Holy Guard, piled height on height on its lofty rock, looked over the river mouth where it met the sea. At low tide the headland was surrounded with sands, great golden lawns where purple cloud-shadows raced and played. Beyond were the white-edged breakers and the silvery azure of the sea. Myrtles mantled the rock even to where the spray might fall. From the cliffs and the wild marshes east of Holy Guard the hills rose up, sombre with black oak, pine, and yew. Southwards in clean weather could be seen the peaks of the great White Mountains that parted the Crescent from the Christian Cross.
Holy Guard—black, desolate, and mysterious—had received Rosamunde within its walls. The place was as rugged as the rocks beneath, swept by the sea wind, bleached by the spray. Its gold cross on the chapel spire seemed to glitter over a savage void poised betwixt the clouds and the wild depths beneath. Chasm and valley plunged to the waters. The great forests rolled to mimic the sea.
The Abbess Joan was an austere woman and pitiless, hard of feature as a granite image. She had suffered much in her early youth, had grown the more bitter amid cloistered gloom. The nuns of Holy Guard were grey and rough, shackled by a discipline that coarsened the soul. For them no orchards bloomed, no broad valleys were gilded with easy corn. No music, rich and deep, wreathed round pillar and under painted vault garlands of song and of sacred sound. Holy Guard was dumb, solemn, and saturnine. Its life was as death, its joy worse than sorrow.
As for Rosamunde, full of a passionate misery, she had entered its gate dreaming of chants and the throbbing of bells. She had pictured cloisters full of golden light, gardens where angels might have tended the flowers. Her heart was heavy, yearning for peace, and that infinite calm the world had not given.

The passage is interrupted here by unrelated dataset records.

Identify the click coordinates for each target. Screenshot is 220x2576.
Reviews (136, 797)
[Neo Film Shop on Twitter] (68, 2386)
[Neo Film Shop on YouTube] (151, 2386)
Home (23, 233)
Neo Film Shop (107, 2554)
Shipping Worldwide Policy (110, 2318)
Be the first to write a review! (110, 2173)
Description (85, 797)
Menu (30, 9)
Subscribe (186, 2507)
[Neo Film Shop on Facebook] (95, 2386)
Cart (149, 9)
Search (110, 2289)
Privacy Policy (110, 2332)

Holy Guard might have served a demon, by the fierce and pitiless humour of its heart. Its nuns were as mutes, rough, raw-boned, and sullen. Rosamunde, with her rich soul, was as a queen in a charnel house, mocked by mere skeletons. The Abbess had received her, portioned her a cell, given her a black gown in place of the blue. She had solemnised her novitiate in the cold grey chapel, whose walls seemed to shut out the warmth of heaven. Toil and travail became her lot. She laboured with the rest in the sour, stony garden, washed the linen, drew water at the well. Her white hands grew rough and red apace; her cheeks became hollow, her bright eyes dim. There were fasts and vigils, penitences galore. The nuns’ tongues were bridled save for one hour in the day, and no laughter or joy ever echoed through Holy Guard.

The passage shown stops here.